The value 1 or true is just a bus full of 1’s, for a 4-bit scheme is `1111`

, or 6-bits is `111111`

and so on. To binary subtract a value from a bus full of 1’s, requires simply bit flipping, like this:

```
11111111 -
10101100
--------
01010011
```

A complete negation example. For an input of `4`

(`0100`

), would expect a result of `-4`

(`1100`

which is `12`

in 2s complement).

```
1111 -
0100
----
1011 +
1
----
1100
```

The `+1`

operation is note worthy. A simple shortcut pattern is possible here, where you can flip the bits from right to left, stopping the first time 0 is flipped to 1.
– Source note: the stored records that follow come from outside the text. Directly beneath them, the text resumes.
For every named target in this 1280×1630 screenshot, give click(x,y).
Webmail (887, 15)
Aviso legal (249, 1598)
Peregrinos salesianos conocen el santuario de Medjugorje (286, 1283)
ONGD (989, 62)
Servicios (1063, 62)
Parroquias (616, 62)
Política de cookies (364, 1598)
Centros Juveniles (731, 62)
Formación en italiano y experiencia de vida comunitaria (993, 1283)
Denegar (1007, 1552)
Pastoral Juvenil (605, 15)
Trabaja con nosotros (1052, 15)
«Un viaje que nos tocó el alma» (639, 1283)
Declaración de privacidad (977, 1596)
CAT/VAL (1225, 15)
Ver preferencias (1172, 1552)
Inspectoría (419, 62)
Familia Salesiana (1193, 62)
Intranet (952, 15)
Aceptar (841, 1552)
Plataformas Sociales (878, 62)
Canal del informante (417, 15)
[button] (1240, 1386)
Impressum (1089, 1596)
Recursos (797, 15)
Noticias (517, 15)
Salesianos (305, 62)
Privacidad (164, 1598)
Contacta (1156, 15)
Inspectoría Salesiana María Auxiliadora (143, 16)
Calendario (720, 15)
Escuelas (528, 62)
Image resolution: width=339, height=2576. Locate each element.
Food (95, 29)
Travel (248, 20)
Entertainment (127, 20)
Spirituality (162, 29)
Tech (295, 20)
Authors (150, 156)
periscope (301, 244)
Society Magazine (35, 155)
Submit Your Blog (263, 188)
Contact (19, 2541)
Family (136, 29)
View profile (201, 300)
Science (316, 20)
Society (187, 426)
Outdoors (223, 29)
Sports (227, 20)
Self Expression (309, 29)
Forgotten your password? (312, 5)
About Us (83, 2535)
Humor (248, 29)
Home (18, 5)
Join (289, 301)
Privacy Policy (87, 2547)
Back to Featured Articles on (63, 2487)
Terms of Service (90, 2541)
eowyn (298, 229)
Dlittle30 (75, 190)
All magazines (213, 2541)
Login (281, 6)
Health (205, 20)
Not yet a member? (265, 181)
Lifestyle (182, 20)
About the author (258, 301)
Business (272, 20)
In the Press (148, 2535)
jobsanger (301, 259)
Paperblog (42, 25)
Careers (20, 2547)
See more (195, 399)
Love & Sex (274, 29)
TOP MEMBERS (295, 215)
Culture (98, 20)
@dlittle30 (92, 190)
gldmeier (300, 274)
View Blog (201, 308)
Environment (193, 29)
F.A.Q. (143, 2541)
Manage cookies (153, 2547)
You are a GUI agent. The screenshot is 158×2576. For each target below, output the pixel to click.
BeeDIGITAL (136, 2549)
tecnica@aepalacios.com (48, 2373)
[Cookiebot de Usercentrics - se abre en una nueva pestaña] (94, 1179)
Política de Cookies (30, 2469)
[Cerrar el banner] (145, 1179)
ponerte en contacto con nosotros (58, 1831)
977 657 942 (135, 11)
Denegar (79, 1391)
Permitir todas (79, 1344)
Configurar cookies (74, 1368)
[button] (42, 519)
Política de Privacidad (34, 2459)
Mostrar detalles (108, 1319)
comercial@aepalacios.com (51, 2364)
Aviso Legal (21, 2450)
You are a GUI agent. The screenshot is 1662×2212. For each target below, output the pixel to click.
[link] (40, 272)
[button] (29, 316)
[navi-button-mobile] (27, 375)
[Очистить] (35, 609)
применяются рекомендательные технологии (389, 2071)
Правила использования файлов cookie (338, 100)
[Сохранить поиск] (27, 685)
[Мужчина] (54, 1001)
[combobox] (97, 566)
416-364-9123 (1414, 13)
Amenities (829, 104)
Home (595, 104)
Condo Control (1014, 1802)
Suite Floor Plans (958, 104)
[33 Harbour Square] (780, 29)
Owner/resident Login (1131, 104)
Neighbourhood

## Arithmetic Logic Unit (ALU)

The ALU is central in the notion of a Central Processing Unit, as originally proposed in the Von Neumann Architecture, and is responsible for computing a function `f`

on two inputs, and outputting the result.

The function `f`

is one from a pre-defined set:

- Arithmetic operations such as integer addition, subtraction, multiplication, division, and so on.
- Logical operations such as And, Or, Xor, and so on.

Carry look ahead. Adder optimisation for reducing the length of the carry daisy chain.